US 6 has a diverse route through the state, traversing desert, desert mountain ranges and valleys, ghost towns, and Great Basin National Park. The entire highway in Nevada is designated as part of the Grand Army of the Republic Highway and has also been named the Theodore Roosevelt Highway, after the 26th U.S. president. Although US 50 to the north is known as "The Loneliest Road in America", US 6 can be considered as equally deserving of that title due to it serving equally desolate areas.

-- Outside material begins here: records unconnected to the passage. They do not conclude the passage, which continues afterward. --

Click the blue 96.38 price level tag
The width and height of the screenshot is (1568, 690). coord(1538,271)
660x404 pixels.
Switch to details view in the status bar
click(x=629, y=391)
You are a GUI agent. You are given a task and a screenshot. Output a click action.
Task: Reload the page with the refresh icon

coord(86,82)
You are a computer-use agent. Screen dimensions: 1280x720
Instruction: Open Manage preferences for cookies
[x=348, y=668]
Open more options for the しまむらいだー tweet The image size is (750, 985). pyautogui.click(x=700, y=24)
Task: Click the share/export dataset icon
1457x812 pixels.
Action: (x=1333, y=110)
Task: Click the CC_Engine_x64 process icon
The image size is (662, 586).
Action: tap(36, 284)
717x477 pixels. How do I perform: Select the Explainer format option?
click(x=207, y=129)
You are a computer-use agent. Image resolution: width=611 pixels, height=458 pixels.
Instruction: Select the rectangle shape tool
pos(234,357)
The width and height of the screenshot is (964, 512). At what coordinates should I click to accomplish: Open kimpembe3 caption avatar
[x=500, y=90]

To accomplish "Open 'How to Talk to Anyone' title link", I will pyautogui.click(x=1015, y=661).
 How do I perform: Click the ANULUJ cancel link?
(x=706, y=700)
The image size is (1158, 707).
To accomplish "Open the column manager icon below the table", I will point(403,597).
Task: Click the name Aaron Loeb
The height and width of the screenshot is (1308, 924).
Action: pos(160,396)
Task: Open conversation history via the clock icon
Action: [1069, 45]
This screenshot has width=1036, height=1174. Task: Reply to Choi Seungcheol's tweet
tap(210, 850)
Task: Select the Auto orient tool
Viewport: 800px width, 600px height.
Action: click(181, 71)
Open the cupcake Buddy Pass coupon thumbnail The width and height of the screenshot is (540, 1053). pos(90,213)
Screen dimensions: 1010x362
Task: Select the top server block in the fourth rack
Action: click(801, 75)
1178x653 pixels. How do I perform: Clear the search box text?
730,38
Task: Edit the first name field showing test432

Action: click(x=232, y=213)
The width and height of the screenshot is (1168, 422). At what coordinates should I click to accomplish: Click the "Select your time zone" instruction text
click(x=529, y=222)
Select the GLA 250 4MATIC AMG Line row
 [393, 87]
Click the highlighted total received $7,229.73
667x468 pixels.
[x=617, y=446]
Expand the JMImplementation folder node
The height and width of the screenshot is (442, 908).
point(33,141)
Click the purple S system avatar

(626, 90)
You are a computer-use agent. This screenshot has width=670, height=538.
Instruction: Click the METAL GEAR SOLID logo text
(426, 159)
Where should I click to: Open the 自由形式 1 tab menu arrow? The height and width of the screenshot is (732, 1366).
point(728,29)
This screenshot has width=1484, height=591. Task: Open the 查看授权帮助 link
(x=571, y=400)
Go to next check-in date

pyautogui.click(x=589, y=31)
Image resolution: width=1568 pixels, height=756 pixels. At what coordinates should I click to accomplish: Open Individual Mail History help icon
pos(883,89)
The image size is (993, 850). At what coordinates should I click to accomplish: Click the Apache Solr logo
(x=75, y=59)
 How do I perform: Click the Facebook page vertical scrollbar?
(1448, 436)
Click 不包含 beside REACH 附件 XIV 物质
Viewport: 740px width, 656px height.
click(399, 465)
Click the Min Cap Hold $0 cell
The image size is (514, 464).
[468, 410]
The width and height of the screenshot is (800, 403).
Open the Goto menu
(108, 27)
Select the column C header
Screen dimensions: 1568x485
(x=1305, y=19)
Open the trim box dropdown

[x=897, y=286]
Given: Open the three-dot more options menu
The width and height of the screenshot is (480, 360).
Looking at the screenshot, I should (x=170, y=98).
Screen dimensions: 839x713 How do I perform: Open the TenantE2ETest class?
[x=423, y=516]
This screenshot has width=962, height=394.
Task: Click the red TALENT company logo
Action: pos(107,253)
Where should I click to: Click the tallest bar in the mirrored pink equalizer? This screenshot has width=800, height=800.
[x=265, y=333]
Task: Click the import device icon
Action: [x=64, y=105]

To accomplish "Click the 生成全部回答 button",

The route was routed entirely over existing state highways when it was extended into Nevada in 1937; however, all the concurrent state routes were eventually removed. The route has remained largely unchanged, except where it was realigned to enter Utah north of Baker instead of passing through the town.

==Route description==
From the California border, US 6 heads northeast through semidesert Queen Valley with Boundary Peak, Nevada's highest summit, and Montgomery Peak in California on the right. These twin peaks are the northernmost high summits of the White Mountains, both over 13000 ft. The highway then climbs into pinyon–juniper woodland and crosses Montgomery Pass 7167 ft.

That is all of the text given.